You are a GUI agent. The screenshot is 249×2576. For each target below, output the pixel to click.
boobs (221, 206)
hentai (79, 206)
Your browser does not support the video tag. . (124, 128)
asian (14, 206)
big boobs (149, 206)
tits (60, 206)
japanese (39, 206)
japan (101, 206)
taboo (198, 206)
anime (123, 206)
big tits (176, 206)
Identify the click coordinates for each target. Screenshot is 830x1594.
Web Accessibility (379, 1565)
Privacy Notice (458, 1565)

--

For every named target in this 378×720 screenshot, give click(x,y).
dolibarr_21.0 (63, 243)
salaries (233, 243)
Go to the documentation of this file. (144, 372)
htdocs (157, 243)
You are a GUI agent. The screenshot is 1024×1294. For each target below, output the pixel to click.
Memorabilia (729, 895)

--

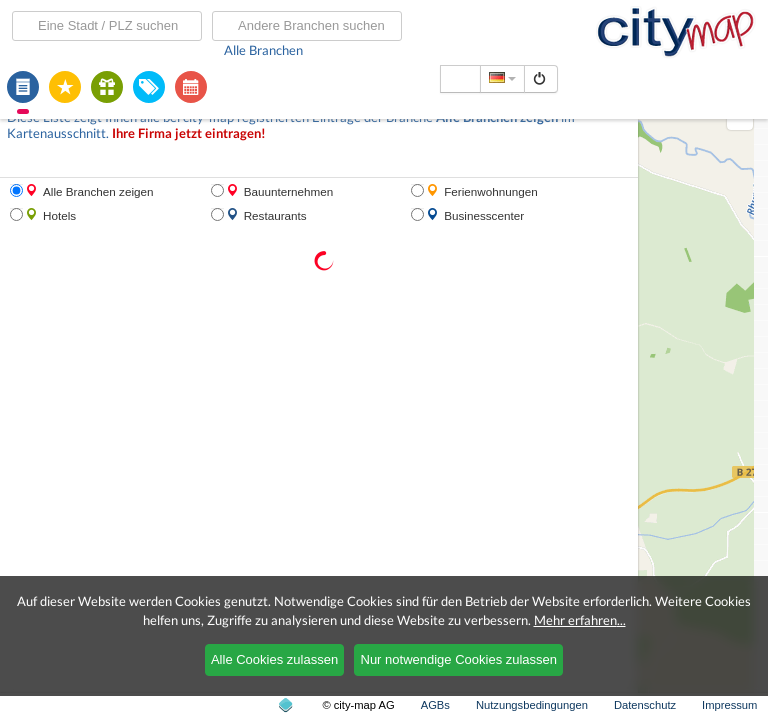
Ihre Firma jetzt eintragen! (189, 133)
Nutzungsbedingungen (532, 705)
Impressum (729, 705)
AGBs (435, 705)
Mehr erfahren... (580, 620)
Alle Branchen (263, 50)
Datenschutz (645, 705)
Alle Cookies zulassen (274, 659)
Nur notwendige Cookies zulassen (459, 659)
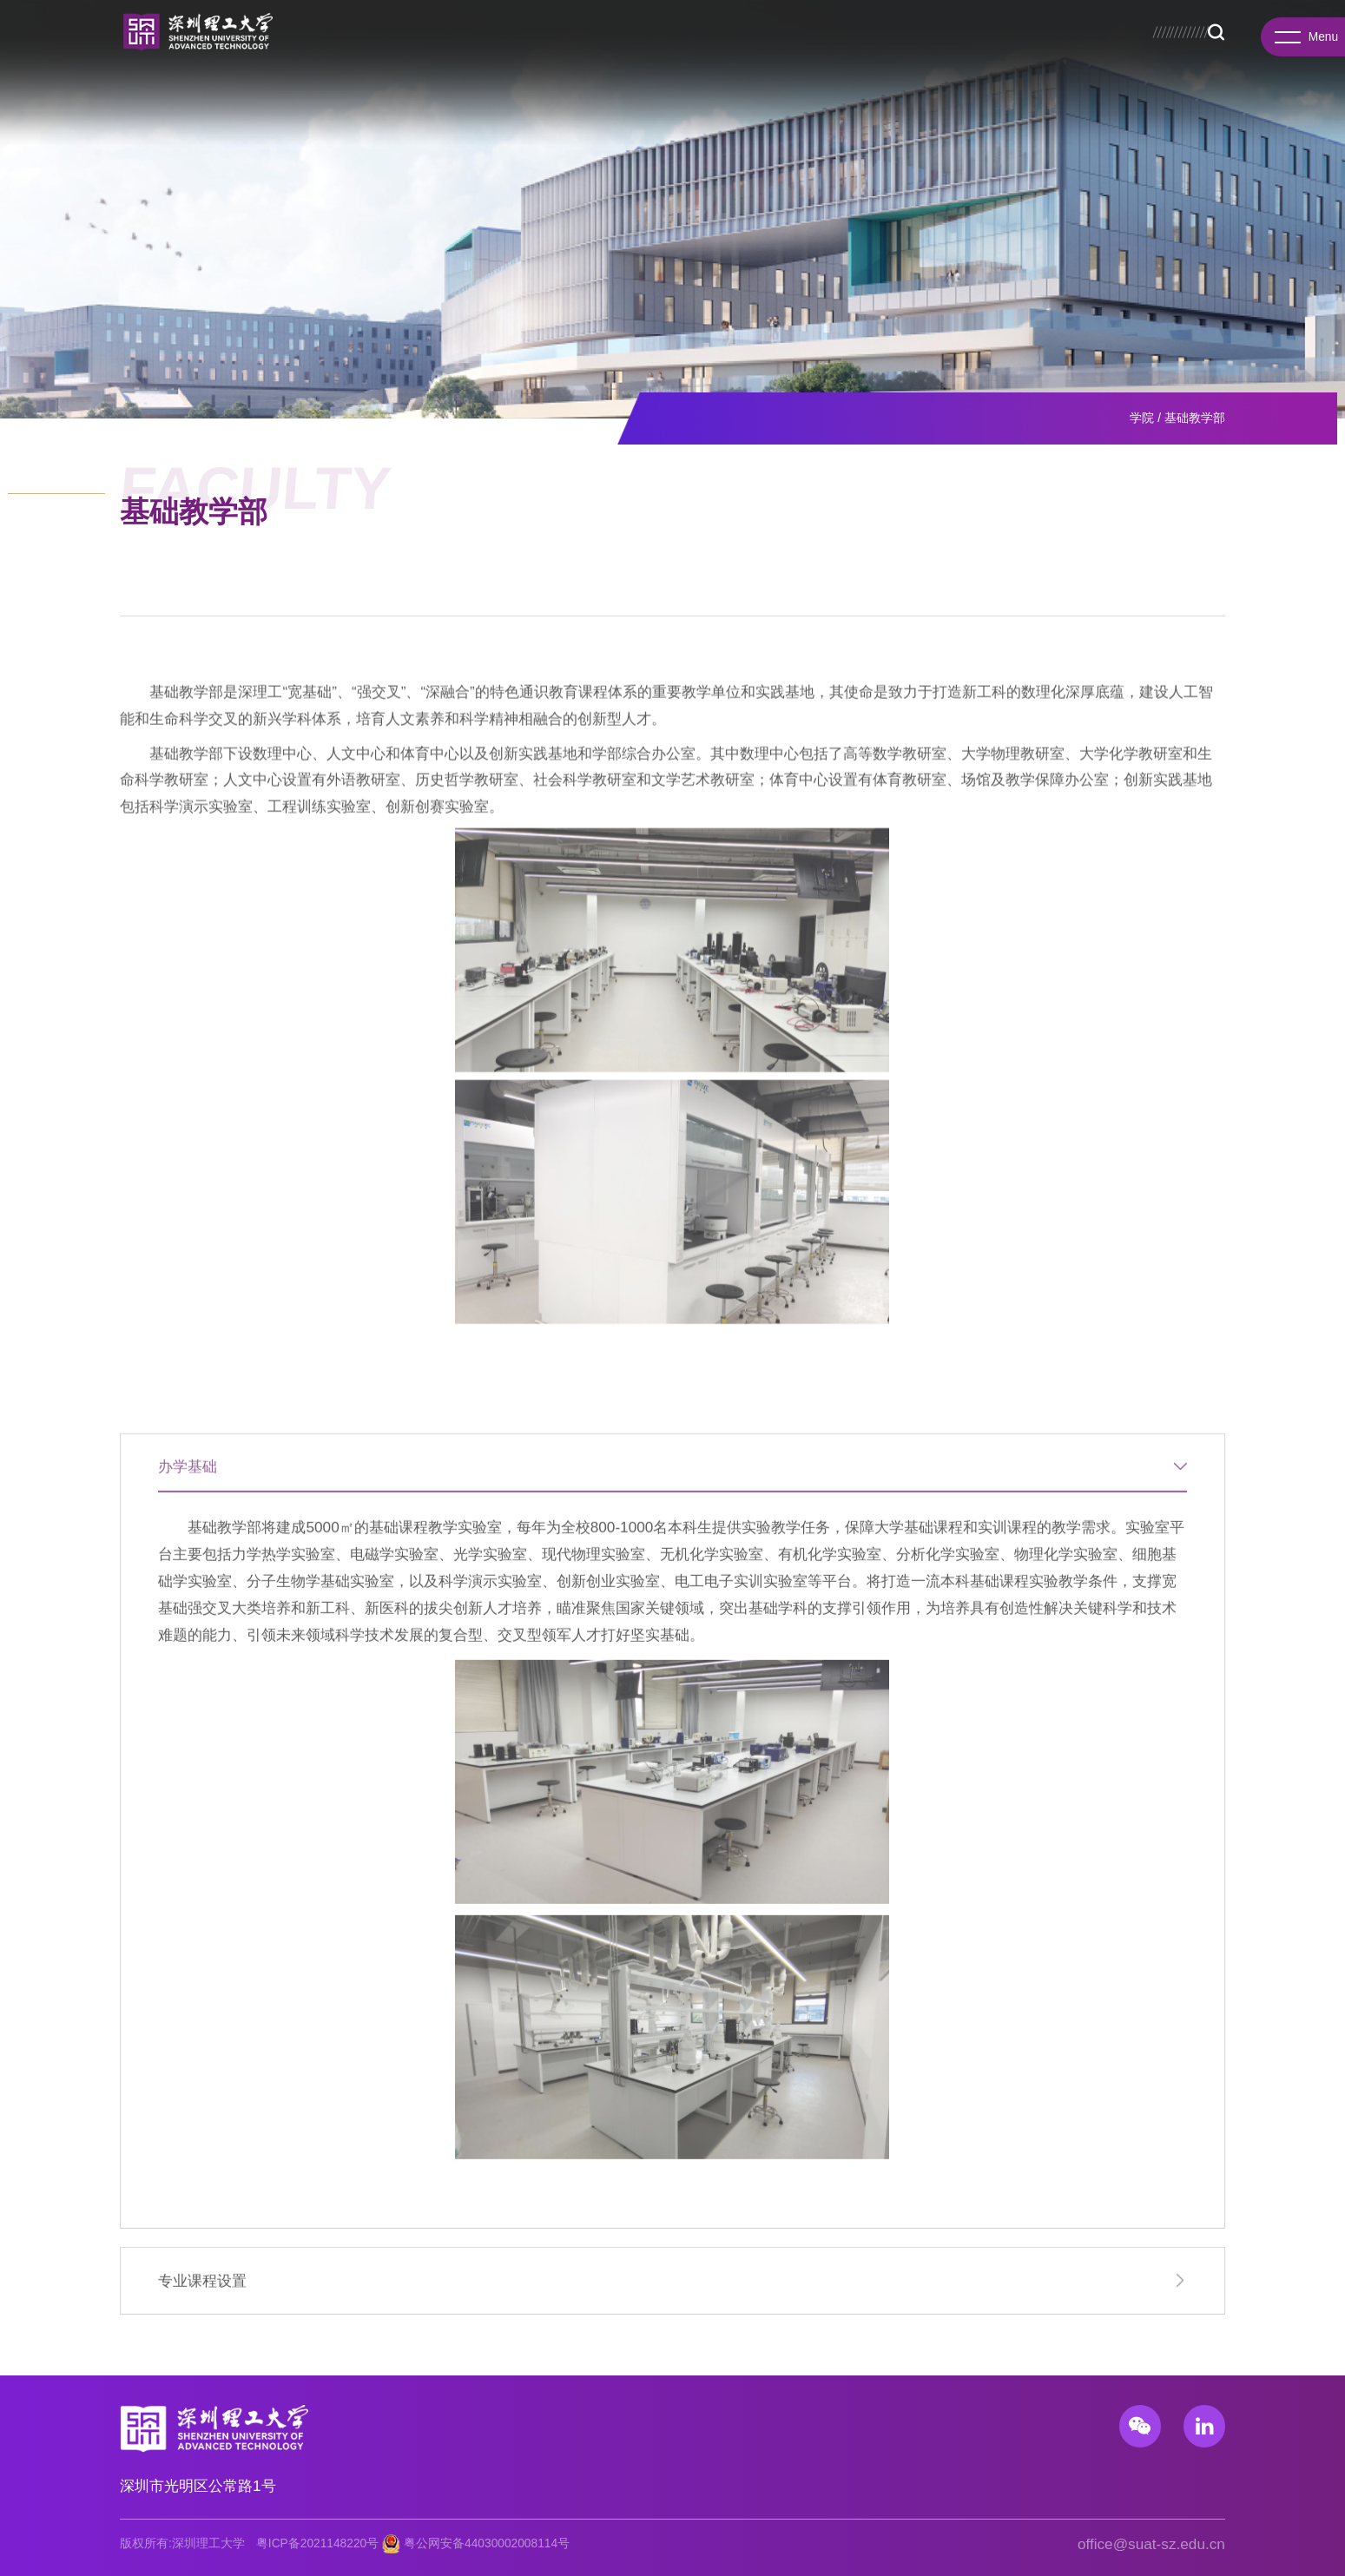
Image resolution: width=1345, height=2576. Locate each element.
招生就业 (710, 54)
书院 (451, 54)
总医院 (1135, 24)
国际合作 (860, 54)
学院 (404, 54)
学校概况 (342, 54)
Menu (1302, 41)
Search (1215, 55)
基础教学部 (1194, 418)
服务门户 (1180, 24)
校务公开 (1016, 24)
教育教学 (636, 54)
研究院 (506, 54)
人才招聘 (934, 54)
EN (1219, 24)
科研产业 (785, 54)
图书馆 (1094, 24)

### What you will do
Reproduce the rows above verbatim, beginning at the row that contains "Nutzungsbedingungen (532, 705)" and stopping after the row that contains "图书馆 (1094, 24)". Omit the pictures from your answer.

### Solution
Nutzungsbedingungen (532, 705)
Impressum (729, 705)
AGBs (435, 705)
Mehr erfahren... (580, 620)
Alle Branchen (263, 50)
Datenschutz (645, 705)
Alle Cookies zulassen (274, 659)
Nur notwendige Cookies zulassen (459, 659)
Image resolution: width=1345, height=2576. Locate each element.
招生就业 (710, 54)
书院 (451, 54)
总医院 (1135, 24)
国际合作 (860, 54)
学院 (404, 54)
学校概况 (342, 54)
Menu (1302, 41)
Search (1215, 55)
基础教学部 (1194, 418)
服务门户 (1180, 24)
校务公开 (1016, 24)
教育教学 (636, 54)
研究院 (506, 54)
人才招聘 (934, 54)
EN (1219, 24)
科研产业 (785, 54)
图书馆 (1094, 24)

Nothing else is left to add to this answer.